As spam filters get increasingly sophisticated

Geoff Kleinman, an entrepreneur on one of the mailing lists I’m on, shared the results of some research into why his email newsletter wasn’t getting through to AOL subscribers. Apparently it wasn’t that his ISP was blocked, but that there were certain URLs within the message that were on a blocked list. So his messages vanished without a trace into the big AOL /dev/null bucket. On the one hand this is quite surprising because he runs an opt-in newsletter called DVD Talk and those messages should get through, theoretically.

On the other hand, with my own antispam setup, I have found that I can’t just scan headers to identify inappropriate or unsolicited email, so I have > 500 rules checking for URLs, phrases and other constructs within the body of the message to best identify spam. When found, it’s all routed into a separate spam mailbox (yes, there’s a user called spam on my system. Hormel eat your, um, heart out) and then deleted after a quick check to ensure nothing has been misflagged.

But it’s an interesting example of how the corruption of technology – in this case email – causes legitimate businesses to suffer, more than the people pushing the envelope and otherwise subverting the system for their own gain…

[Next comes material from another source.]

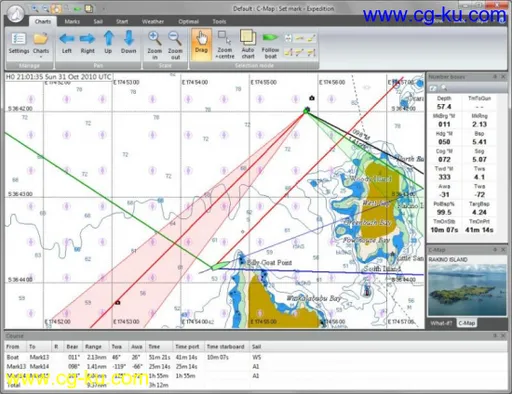
Task: Open chart Settings in Manage group
Action: [19, 43]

Of course I also realize as I type this that one man’s “subverting the system for their own gain” is the next man’s legitimate marketing vehicle, so clearly all of this is a continuum. On one extreme are the ghastly porn and similar spam that’s guaranteed to be unsolicited by anyone (do people really want this kind of stuff in their mailbox?? Maybe, what, 0.001% of the population?) but on the other extreme are mailings like DVD Talk or my own Pearls of the Net, where one misplaced phrase can cause it to get caught in the system and vanish.

What’s your opinion on this? Is there a continuum, or are there good mailers and bad mailers (or just bad mailers)?